#### [TASK DIRECTIONS]
Quote the entries word for word, starting with the line containing "Open the user profile avatar" and continuing through the line containing "Screen dimensions: 781x800 point(265,131)".
-- BEGIN THE DATA --
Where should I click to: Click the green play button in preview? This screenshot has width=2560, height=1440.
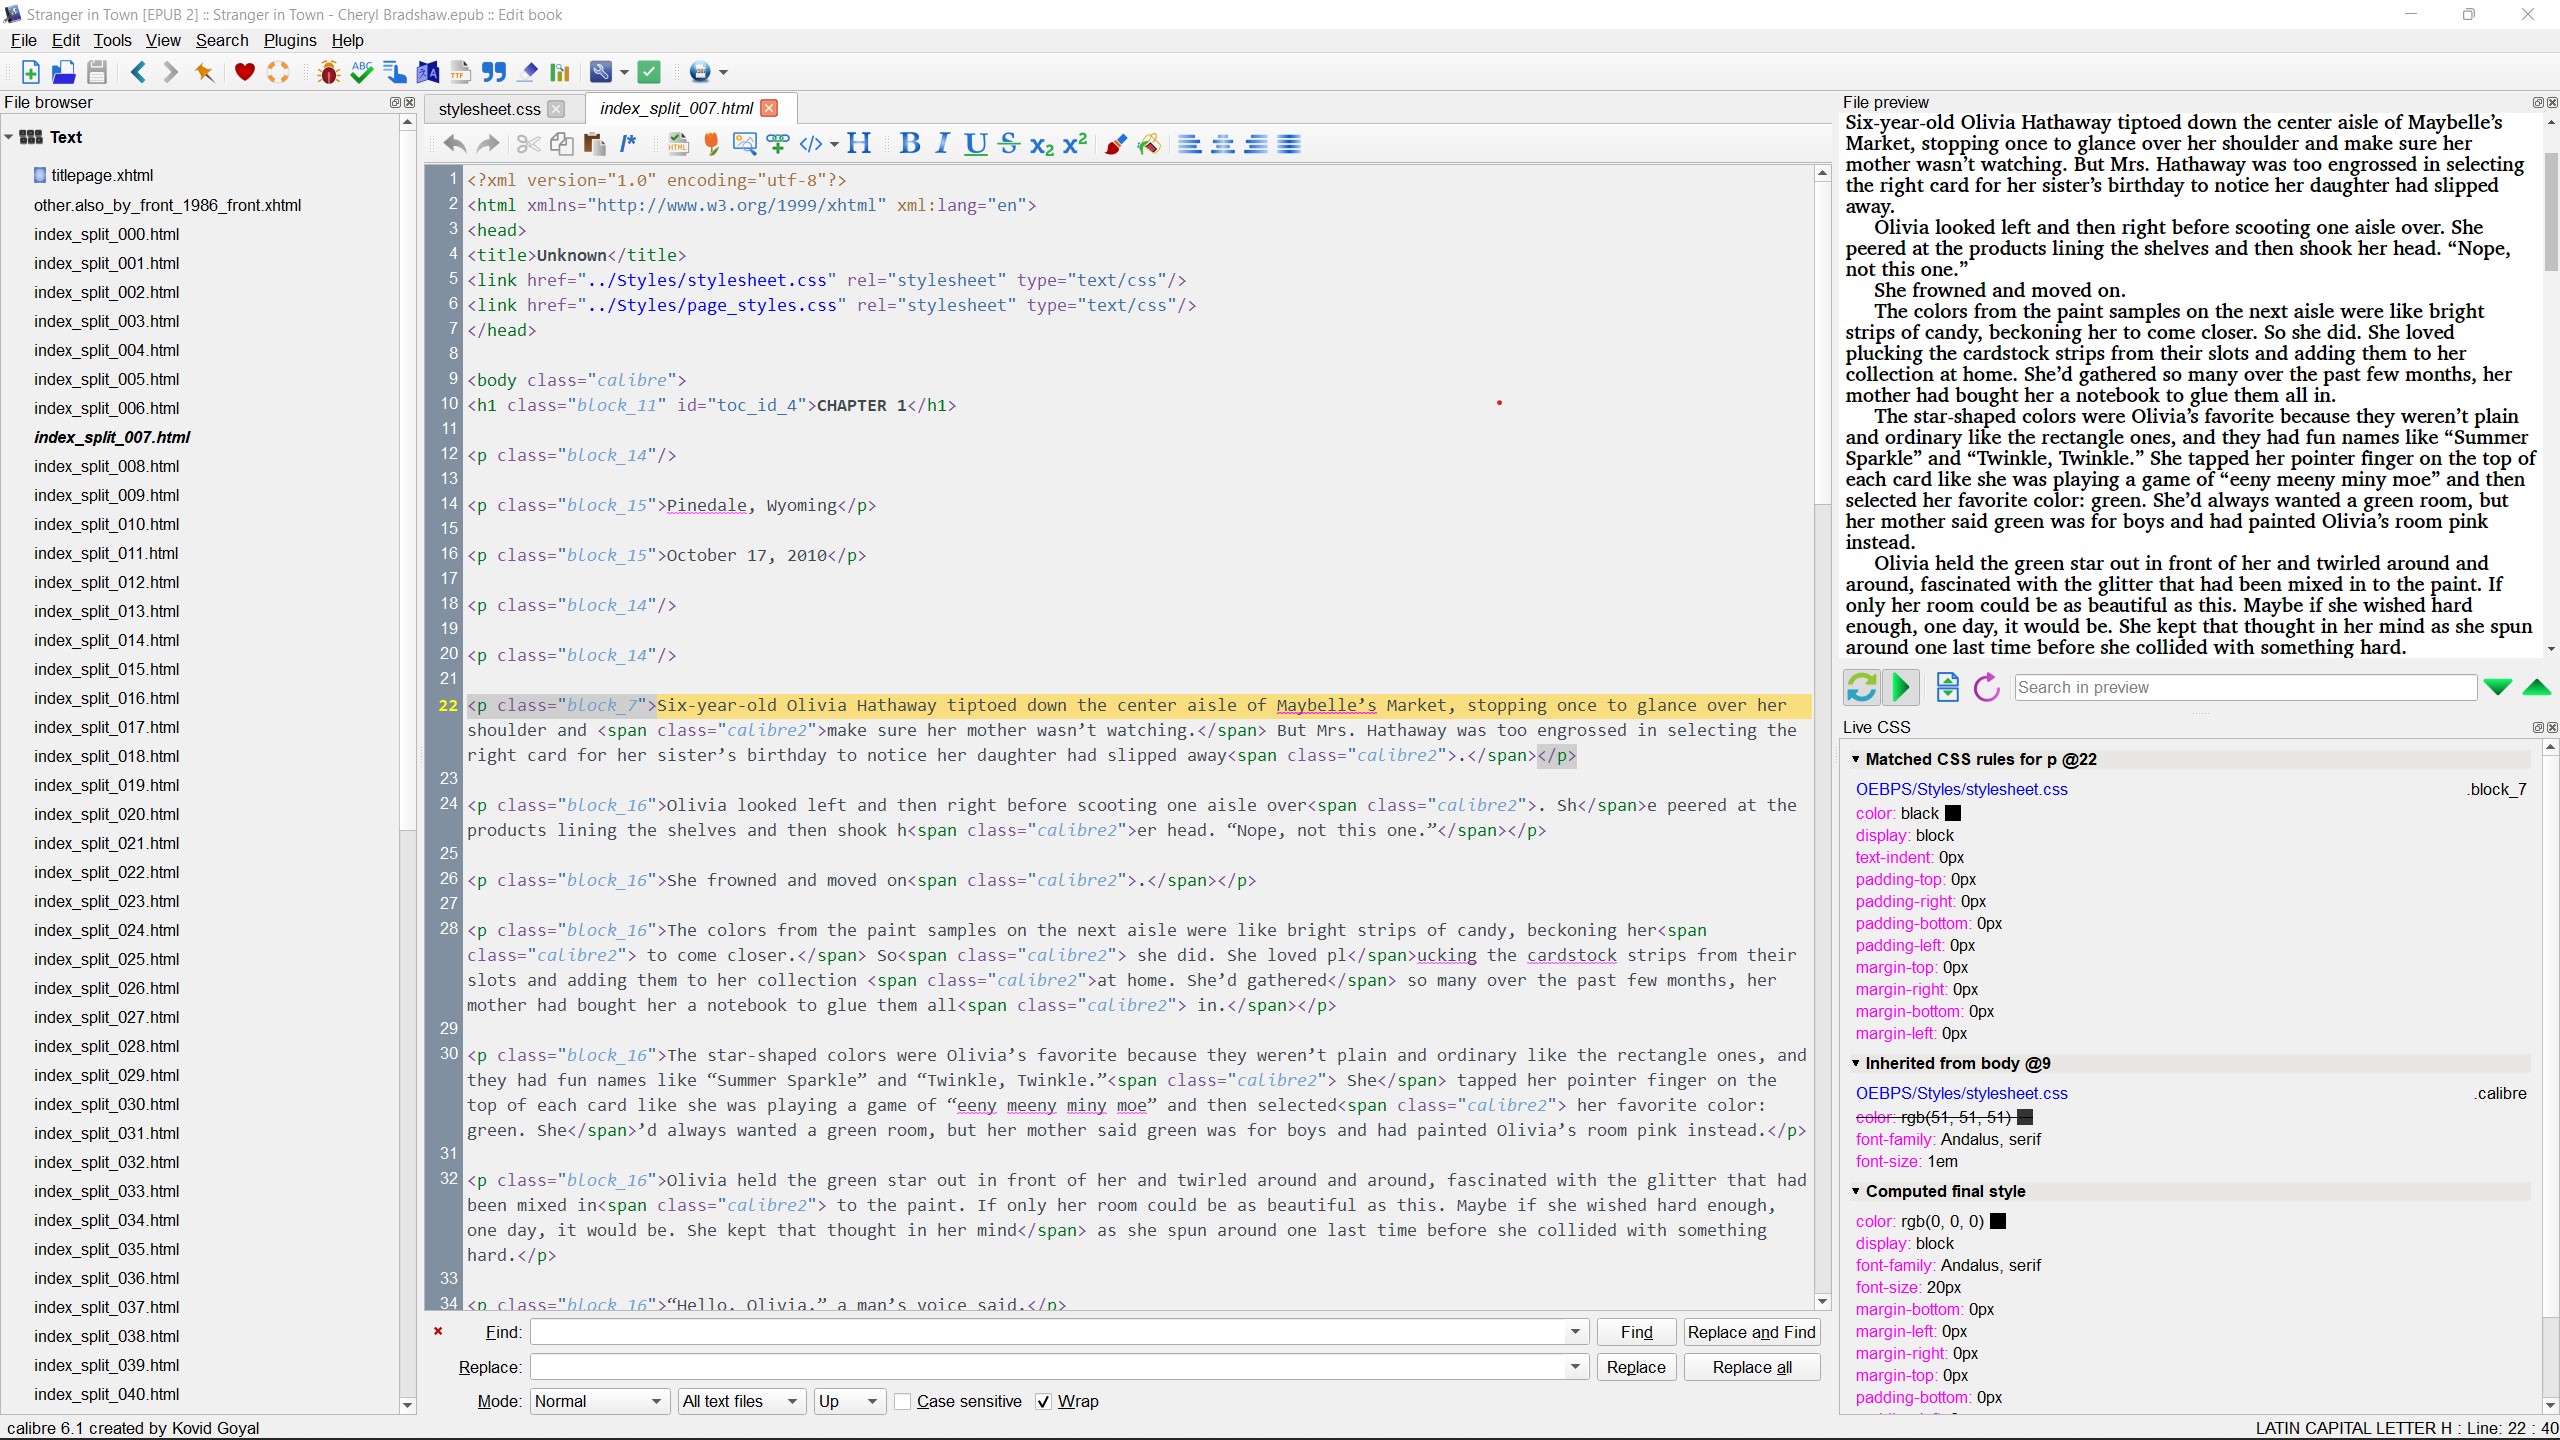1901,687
-- END THE DATA --
-- BEGIN THE DATA --
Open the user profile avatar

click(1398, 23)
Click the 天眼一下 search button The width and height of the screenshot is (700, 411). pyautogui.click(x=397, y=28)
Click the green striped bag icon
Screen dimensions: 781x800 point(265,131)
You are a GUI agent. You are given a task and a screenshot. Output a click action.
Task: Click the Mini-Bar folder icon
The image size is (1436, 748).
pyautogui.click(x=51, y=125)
-- END THE DATA --
#### [FINAL RESULT]
Open the user profile avatar

click(1398, 23)
Click the 天眼一下 search button The width and height of the screenshot is (700, 411). pyautogui.click(x=397, y=28)
Click the green striped bag icon
Screen dimensions: 781x800 point(265,131)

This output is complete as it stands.